The most common AI use cases currently being run or piloted include risk management and fraud detection (71%), data analysis and reporting (71%), customer service assistants (69%), and document intelligence management (69%). These functions sit at the heart of financial operations, highlighting how central AI has become to daily decision-making.
Looking ahead, institutions are prioritising AI-driven personalisation, agentic AI for workflow automation, and stronger governance frameworks to ensure explainability and regulatory compliance. As AI-driven decisions increasingly affect customers and balance sheets, the ability to explain and audit outcomes is emerging as a critical requirement.
Infrastructure Becomes the Bottleneck
Despite high adoption rates, the report highlights a major constraint: legacy infrastructure. Nearly 87% of financial institutions plan to invest in modernisation over the next 12 months, focusing on cloud migration, data platform upgrades, and core banking modernisation to support scalable AI deployments.
However, the biggest barriers are human and financial. Talent shortages were cited by 43% of respondents as the primary obstacle to progress, particularly in markets such as Singapore, the UAE, Japan, and the US. Budget constraints remain another key challenge.

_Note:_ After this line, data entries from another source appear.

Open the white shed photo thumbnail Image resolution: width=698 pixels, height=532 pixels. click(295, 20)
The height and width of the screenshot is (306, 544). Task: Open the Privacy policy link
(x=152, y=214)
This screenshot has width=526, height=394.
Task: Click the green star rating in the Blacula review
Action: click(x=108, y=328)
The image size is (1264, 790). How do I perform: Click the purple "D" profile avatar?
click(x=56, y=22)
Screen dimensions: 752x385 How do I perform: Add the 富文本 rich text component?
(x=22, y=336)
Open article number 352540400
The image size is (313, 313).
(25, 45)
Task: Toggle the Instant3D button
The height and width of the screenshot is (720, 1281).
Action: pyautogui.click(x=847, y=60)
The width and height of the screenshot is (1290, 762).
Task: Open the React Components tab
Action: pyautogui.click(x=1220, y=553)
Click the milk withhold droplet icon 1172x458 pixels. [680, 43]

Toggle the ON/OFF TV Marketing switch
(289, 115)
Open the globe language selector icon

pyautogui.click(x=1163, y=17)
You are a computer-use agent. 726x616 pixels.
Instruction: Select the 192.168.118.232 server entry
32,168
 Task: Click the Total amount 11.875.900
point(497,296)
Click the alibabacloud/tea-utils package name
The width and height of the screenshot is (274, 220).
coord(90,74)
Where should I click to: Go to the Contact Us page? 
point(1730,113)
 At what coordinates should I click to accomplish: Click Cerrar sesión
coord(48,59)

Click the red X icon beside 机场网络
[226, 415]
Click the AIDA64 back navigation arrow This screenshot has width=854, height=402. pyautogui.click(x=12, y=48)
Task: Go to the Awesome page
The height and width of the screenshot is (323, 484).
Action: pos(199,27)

To bridge these gaps, institutions are increasingly turning to fintech partnerships, with 54% of respondents identifying collaboration as their preferred modernisation strategy rather than building capabilities entirely in-house.
Regional Differences in AI Maturity
The report also highlights varying levels of AI maturity across regions. Vietnam leads among surveyed markets, with 74% of institutions actively deploying AI, driven by financial inclusion needs and demand for faster payments and lending processes. Singapore is accelerating investment in cloud infrastructure and personalisation, with planned spending increases exceeding 50% year-on-year.
Japan remains the most cautious market, with just 39% reporting active AI deployment — reflecting a combination of legacy systems and a more incremental approach to technological change.
Governance Emerges as the Next Frontier
As AI systems grow more autonomous, governance challenges are intensifying. Around 63% of institutions are already running or piloting agentic AI — systems capable of executing multi-step tasks and making decisions with limited human intervention.
Such systems raise fundamental questions around accountability, transparency, and control. For boards, regulators, and customers, trust is becoming as important as performance. Financial institutions are now under pressure to move quickly on AI adoption while ensuring robust oversight and compliance.
Chris Walters, CEO of Finastra, said institutions must balance speed with responsibility as regulatory scrutiny increases and customer expectations rise. The report concludes that while the tipping point for AI adoption has been crossed, how effectively institutions govern and operationalise AI will shape competitive outcomes for the rest of the decade.
The research was conducted by Savanta in November 2025 and covered financial institutions across France, Germany, Hong Kong, Japan, Mexico, Saudi Arabia, Singapore, the UAE, the UK, the US, and Vietnam.